Родион скрипнул койкой и стал выдергивать ноги из сапог. Взгляд его упал на соседа, Кольку Фомина, — тот спал, слегка приоткрыв рот, со слепо изумленным лицом, от которого становилось не по себе: чем он восхищается по ту сторону разноцветного мира? Родион все сильнее чувствовал к этому мальчику непонятное любопытство, которое иногда раздражало. Что удивительного он раскопал в нем? Самый обыкновенный и недалекий человечек, который до самой смерти так и не узнает, что в мире существовало страдание Гаутамы и тоска Кьеркегора, — зачем они ему, смастерившему незатейливую дудочку жизни? Но так бывает, что, еще не читая, ты уже знаешь содержание книги, и все равно тебя тянет заглянуть хоть одним глазком под обложку: вдруг наткнешься на занятное словцо или мысль. Родиону было досадно видеть, что парнишка сторонится его, словно боится показаться глупым или жалким. Колька успел сойтись со всеми ребятами из карантина и только одного Родиона дичился, хотя тот несколько раз пытался по-дружески с ним заговорить. И сейчас, глядя на отрешенное лицо Фомина, Родиону хотелось разбудить его и спросить, хорошо ли ему живется на белом свете и в ладу ли он со своей совестью? Но можно и просто расспросить о том, где он родился, где учился, что любит и ненавидит, — ведь это дьявольски интересно. Вдруг Колька бессвязно забормотал во сне, сталкивая губами загадочные слова, и от этого сделалось так жутко, что Родион шлепнул его по плечу, — Колька с облегчением распахнул глаза и вздрогнул.

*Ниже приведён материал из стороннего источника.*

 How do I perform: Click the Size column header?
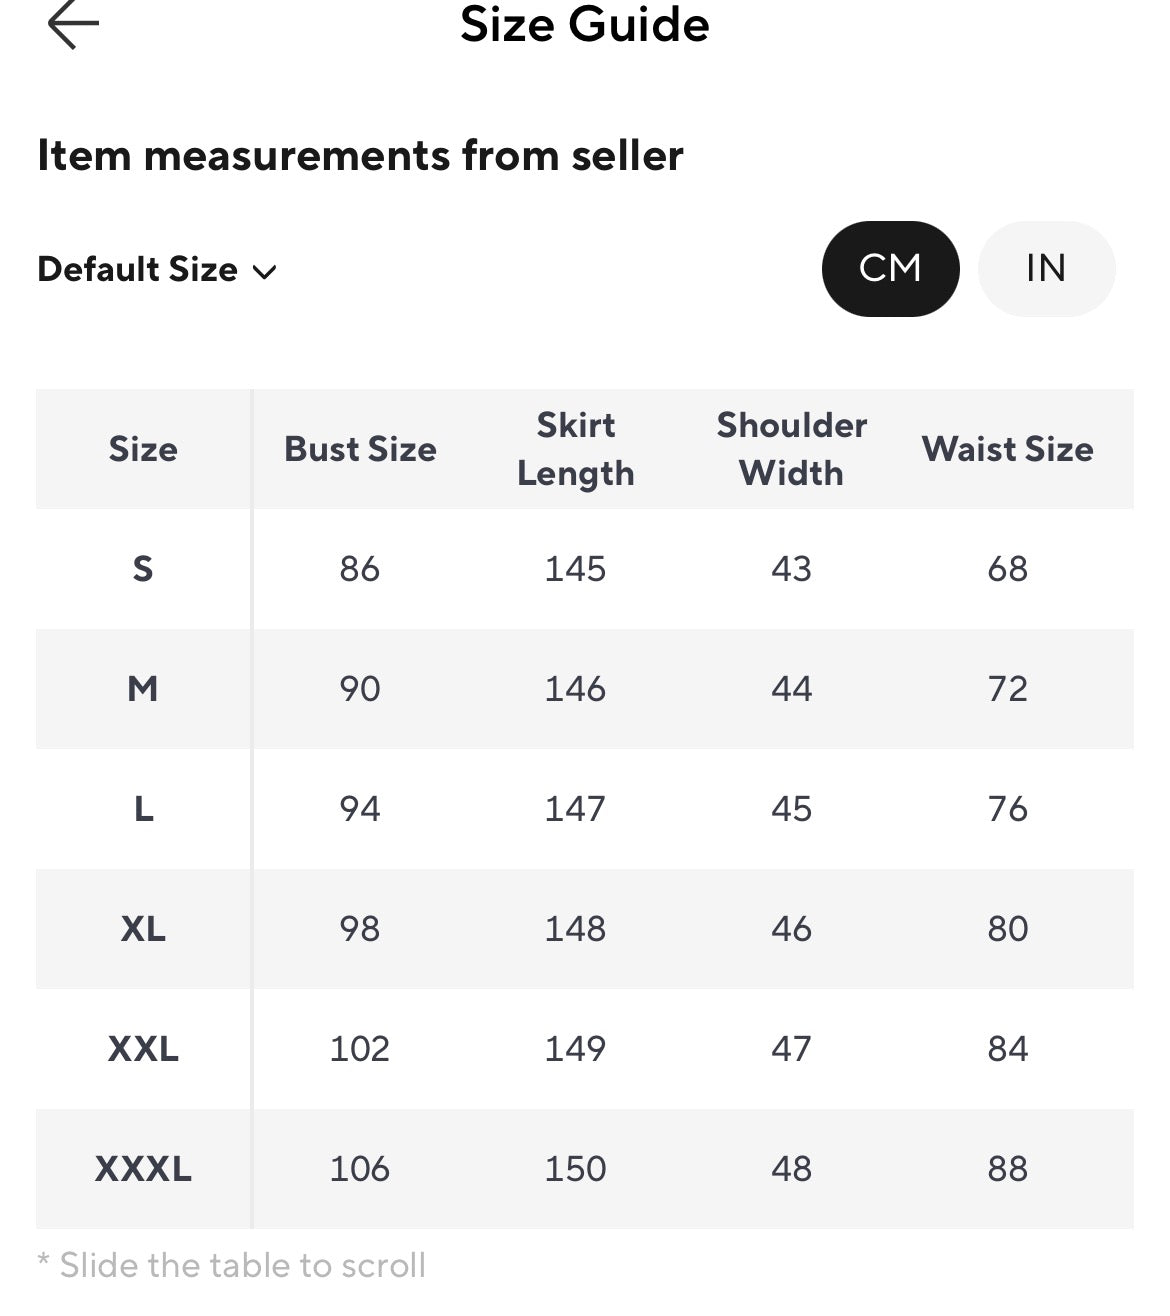143,449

— А? Тебе чего? — всполошенно спросил он.
— С кем это ты сплетничаешь во сне? — усмехнулся Родион, тоскливо натыкаясь на острые Колькины ключицы и затянутые сухой кожицей кости на груди. — Уж не с богом ли?
Колька до подбородка ввинтился в одеяло, утепленное шинелью, и пристыженно покосился на Родиона.

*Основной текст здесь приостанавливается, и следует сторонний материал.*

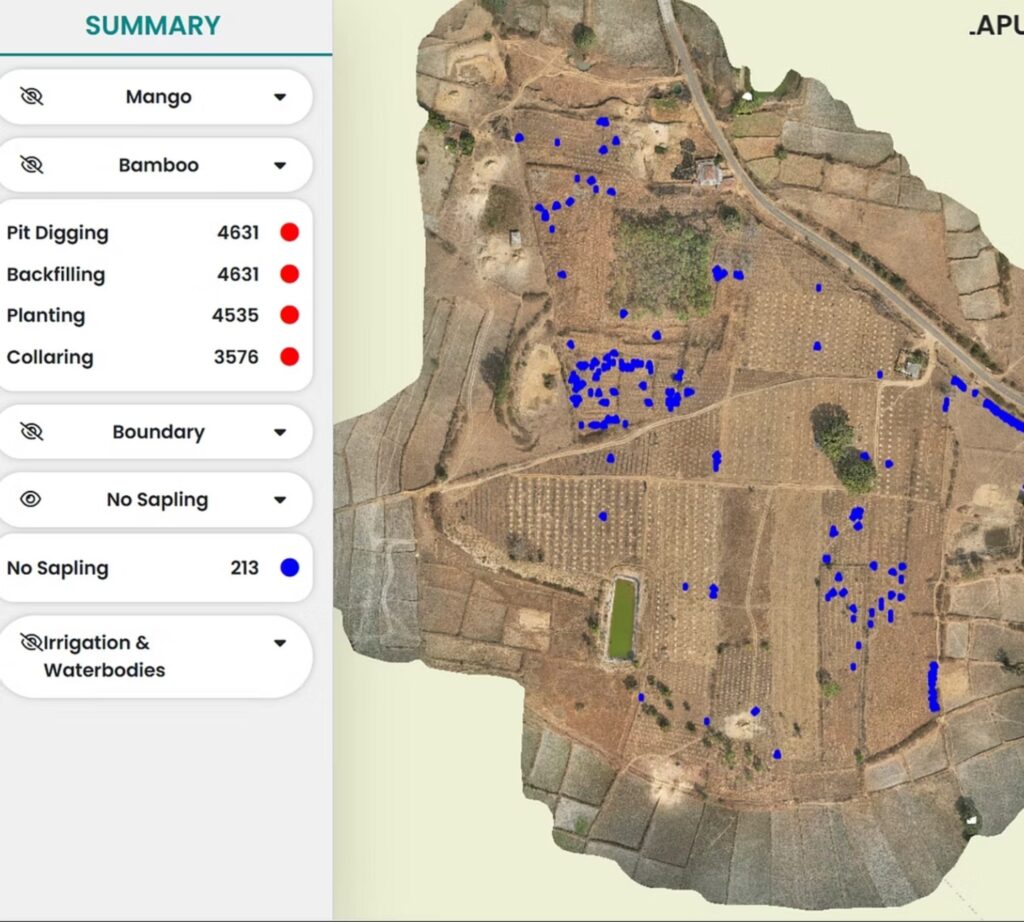Viewport: 1024px width, 922px height.
Task: Click the red dot beside Collaring
Action: point(290,357)
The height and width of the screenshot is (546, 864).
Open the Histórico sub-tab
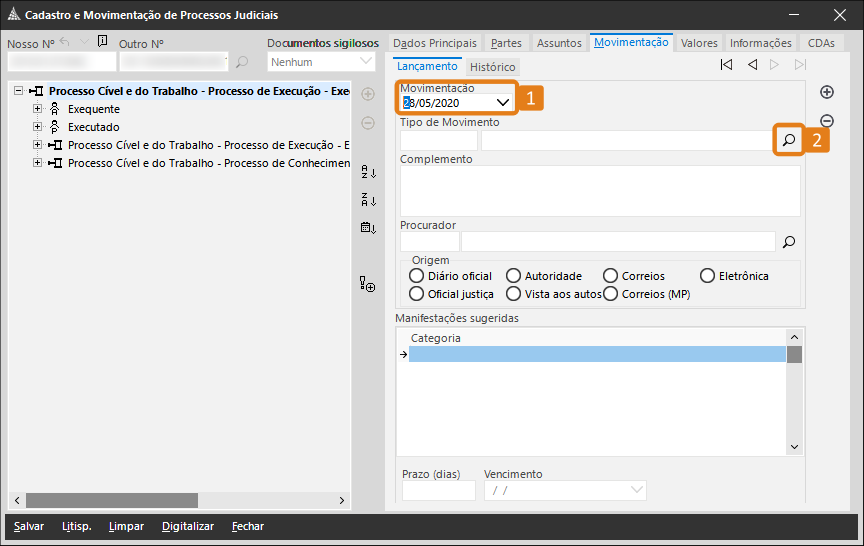tap(492, 67)

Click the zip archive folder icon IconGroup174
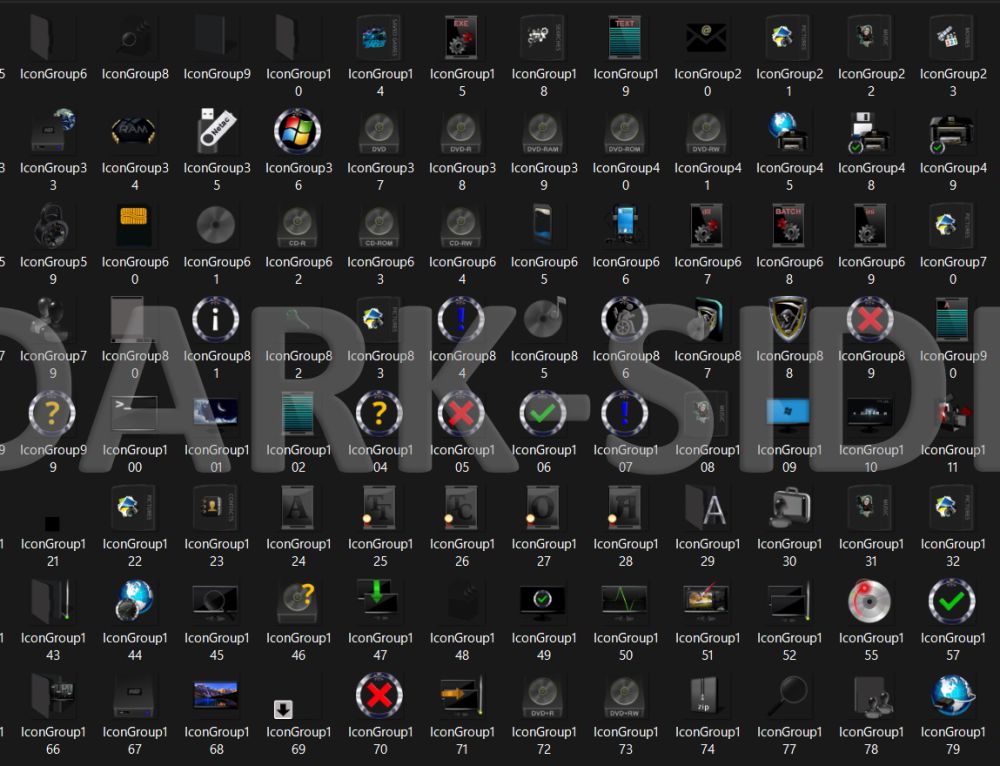(707, 695)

— С бабкой своей. Третью ночь калякаю. Вся она черная какая-то, напугала до икоты.
— Ну, спи. И передай бабке привет от рядового Цветкова, — улыбнулся Родион.

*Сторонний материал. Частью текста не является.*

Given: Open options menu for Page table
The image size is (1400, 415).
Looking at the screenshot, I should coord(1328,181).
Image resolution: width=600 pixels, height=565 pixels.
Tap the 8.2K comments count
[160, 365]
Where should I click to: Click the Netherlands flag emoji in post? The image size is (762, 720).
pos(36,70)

Забросив руки за голову, он долго глядел в широкое окно казармы, где, кроме щербатой луны и нескольких сиреневых звездочек, ничего не было видно. Как непредвиденно хороша жизнь! Разве думал он месяц назад, что будет лежать на казенной койке за тысячи верст от отцовского кабинета и прислушиваться к чужому дыханию, тужиться попасть в его ритм. Колька уже дрыхнет, разинув рот, и не верится, что с ним он разговаривал на прошлой минуте.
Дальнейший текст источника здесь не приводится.